◆ **PROBLEM TO SOLVE**:
Only the text of the entries below should be returned, exactly as given, without pictures.

◆ **DATA UNDER STUDY**:
▬▬▬
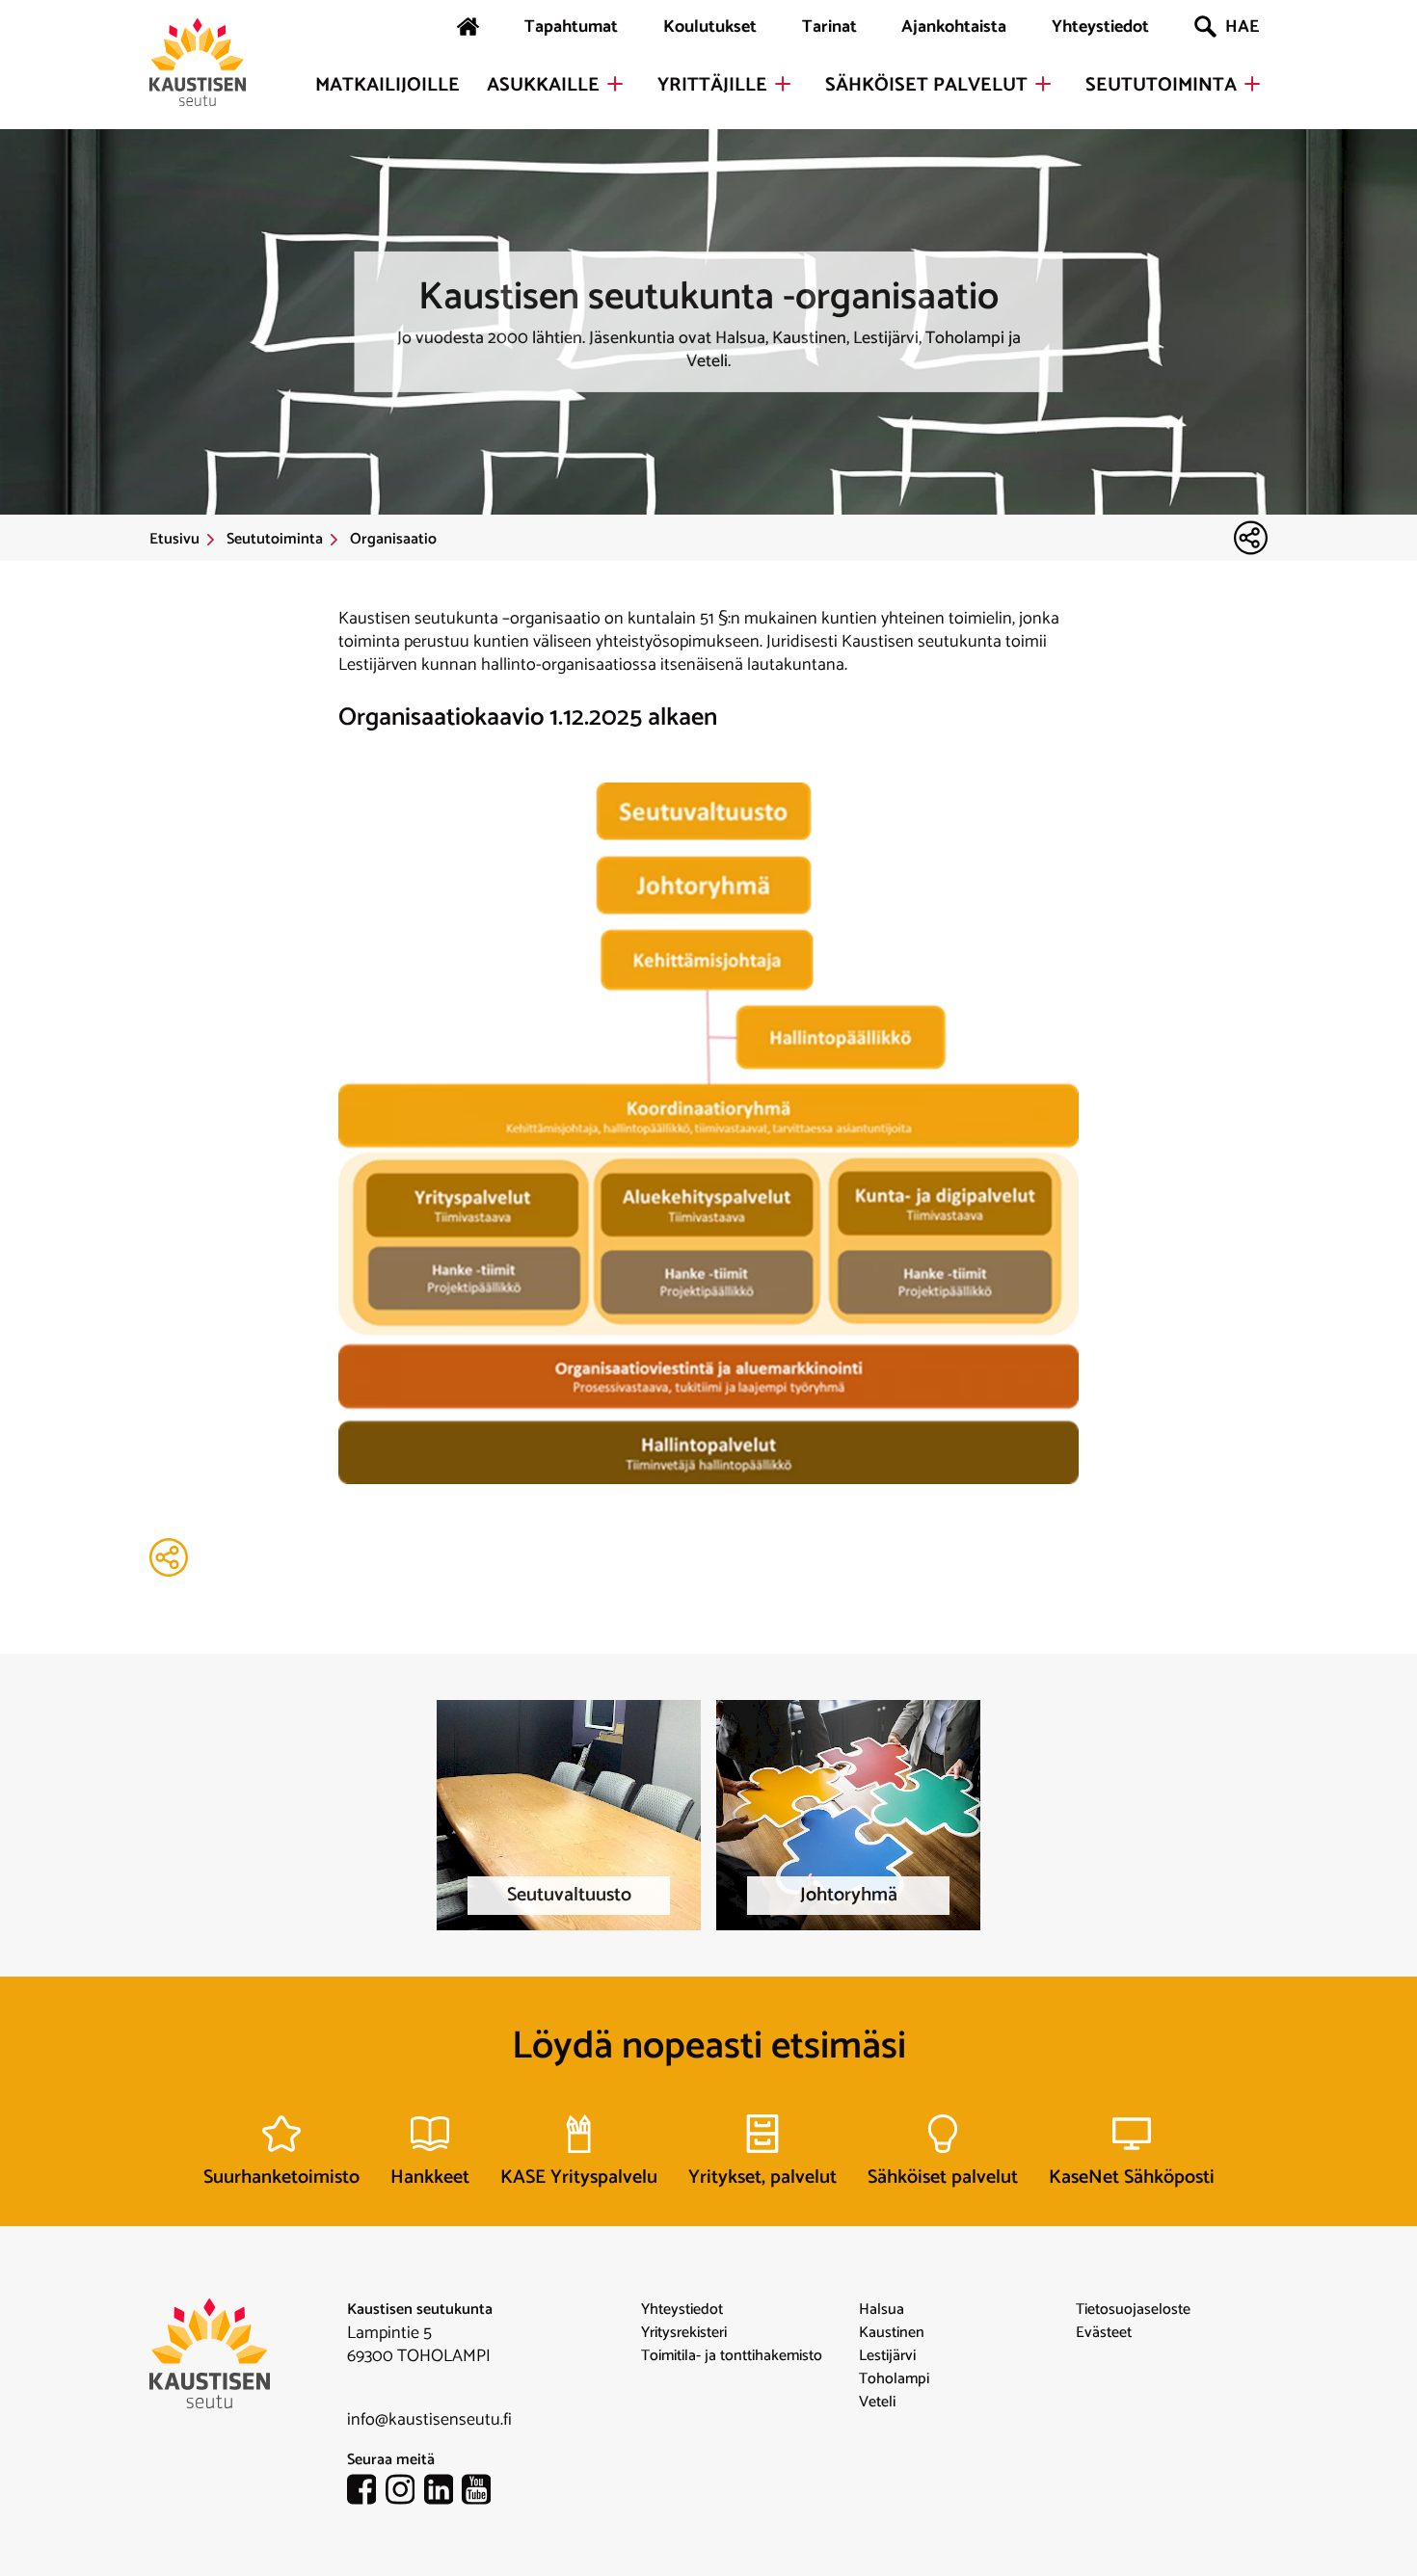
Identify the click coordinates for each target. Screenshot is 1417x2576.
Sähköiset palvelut (926, 85)
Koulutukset (710, 27)
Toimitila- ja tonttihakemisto (731, 2356)
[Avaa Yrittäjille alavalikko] (782, 83)
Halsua (881, 2310)
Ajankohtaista (953, 27)
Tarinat (829, 27)
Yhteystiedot (1100, 27)
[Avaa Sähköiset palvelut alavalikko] (1043, 83)
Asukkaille (543, 85)
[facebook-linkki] (366, 2493)
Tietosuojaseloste (1133, 2310)
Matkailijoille (387, 85)
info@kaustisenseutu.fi (429, 2419)
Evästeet (1104, 2333)
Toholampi (894, 2379)
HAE (1242, 27)
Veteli (877, 2402)
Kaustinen (891, 2333)
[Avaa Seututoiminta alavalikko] (1252, 83)
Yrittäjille (712, 85)
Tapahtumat (571, 27)
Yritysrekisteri (684, 2333)
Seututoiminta (1161, 85)
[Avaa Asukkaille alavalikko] (615, 83)
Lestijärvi (887, 2356)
▬▬▬
◆ **EXERCISE RESULT**:
Identify the click coordinates for each target. Screenshot is 1417x2576.
Sähköiset palvelut (926, 85)
Koulutukset (710, 27)
Toimitila- ja tonttihakemisto (731, 2356)
[Avaa Yrittäjille alavalikko] (782, 83)
Halsua (881, 2310)
Ajankohtaista (953, 27)
Tarinat (829, 27)
Yhteystiedot (1100, 27)
[Avaa Sähköiset palvelut alavalikko] (1043, 83)
Asukkaille (543, 85)
[facebook-linkki] (366, 2493)
Tietosuojaseloste (1133, 2310)
Matkailijoille (387, 85)
info@kaustisenseutu.fi (429, 2419)
Evästeet (1104, 2333)
Toholampi (894, 2379)
HAE (1242, 27)
Veteli (877, 2402)
Kaustinen (891, 2333)
[Avaa Seututoiminta alavalikko] (1252, 83)
Yrittäjille (712, 85)
Tapahtumat (571, 27)
Yritysrekisteri (684, 2333)
Seututoiminta (1161, 85)
[Avaa Asukkaille alavalikko] (615, 83)
Lestijärvi (887, 2356)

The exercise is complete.